The lads gawked at her.

“I have a message you can deliver to the captain,” Cassia said, staying Little Ron before he could go. “You can tell Captain Surly-Breeches to draw his own bath. Why, even if I had the energy and inclination to quit my work on the main deck and draw him a bath, well, then I’d have done so two days ago for myself.” Cassia waved an exaggerated hand about. “But here we are.”

Silence met her response, and then . . . Carlisle erupted. Tossing his head back, he roared with hilarity, and Cassia glanced about nervously before joining him and the other deckhands.

Suddenly, Carlisle stopped and fixed a glacial look on her that, even with the sun beating down on the deck, managed to leave her cold inside. “Ain’t that just like a nobleman. Always thinking of yer own pleasures. Expecting people to wait on ye, and all too happy to take yer comforts without a thought for others.”

As if he’d read the tension and sought to escape, Little Ron backed away, tripping over himself in his haste, and Cassia well understood and envied him his flight.

A cold smile formed on Carlisle’s hard lips, and the puckered scar just above the right corner of his unforgiving mouth twitched. “Ye ain’t going to find any help here, ye ain’t. Used to ye fancy kind in London, are ye?” He cracked his knuckles. “Ye want people to fawn over ye and drop ye bows, ye should have stayed in your parlor with the rest of the fine lords.”

So that’s what this was about. He’d rightly identified her as nobility and was determined to make her pay because of her birthright.

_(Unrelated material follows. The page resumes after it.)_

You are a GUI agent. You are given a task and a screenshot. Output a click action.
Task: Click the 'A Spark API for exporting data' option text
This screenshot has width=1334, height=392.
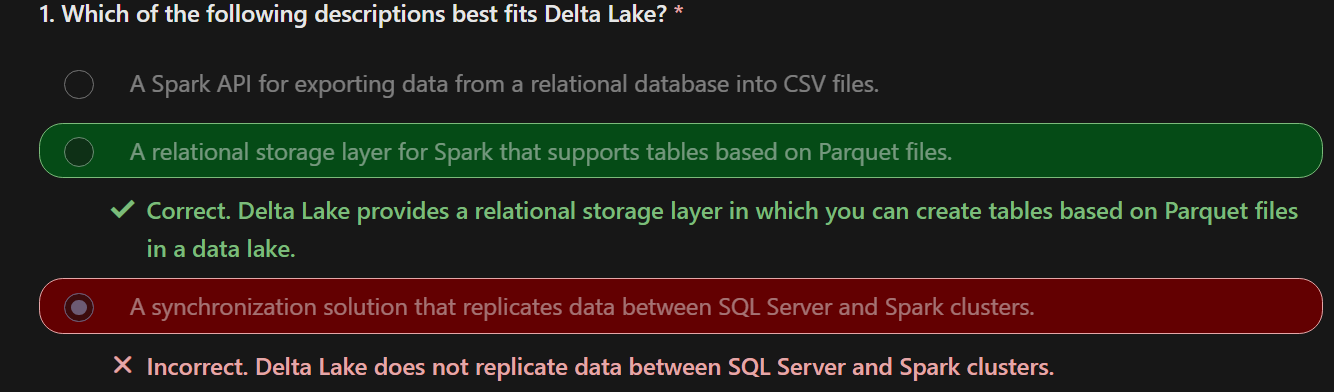[x=504, y=85]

Not for the first time, unease swirled in her breast. “Let me be.” She infused as much calm as she could into her voice. “I don’t want trouble with you.”

“Should ’ave thought of that before ye boarded a ship ye don’t belong on,” he jeered.

There’d be no help on this score. Giving up her attempts to reason with a man who couldn’t be reasoned with, she spoke to the deckhands. “Captain Ellsby is a fair man.” Hadn’t he shown her more leniency than she deserved over her repeated blunders? “Do you truly think he’d want you to engage in bullying a fellow crew member?”

As one, the boys dropped their gazes to the deck and shuffled their feet.

Carlisle glared at Cassia. “Don’t listen to ’im, lads. Ye know their kind. Use to orderin’ people about, ’e is. ’e ain’t one of us.” With that, the brutish sailor made a fist and thumped it against his opposite open palm.

Her stomach churned, a product of the seasickness and terror.

And then he was on her.

 

Nathaniel wasn’t a man given to softness.

He’d grown up in a household with one miserable sire, as one of six brothers; the only speck of softness and light within the bunch had been their mother.

She’d been slight and quiet and often demure, deferring to her bear of a husband and drowned out by her brood of large sons, a brood given to wrestling and sparring and quarreling with their father.

As such, he’d personally say, thus far, he’d handled rather well the accidental deckhand aboard his ship.

When the lad had attempted to paint murals on his corridor walls, he’d assigned him a different task—his cabin—and the boy had proceeded to paint a damned scene there, too.

And when he’d cast the contents of his stomach up near Nathaniel’s boots, he’d forgiven that affront.

The McQuoid lad had since proven himself quite competent. He’d flung himself vigorously into his work. But the line . . . it had to be drawn . . . somewhere.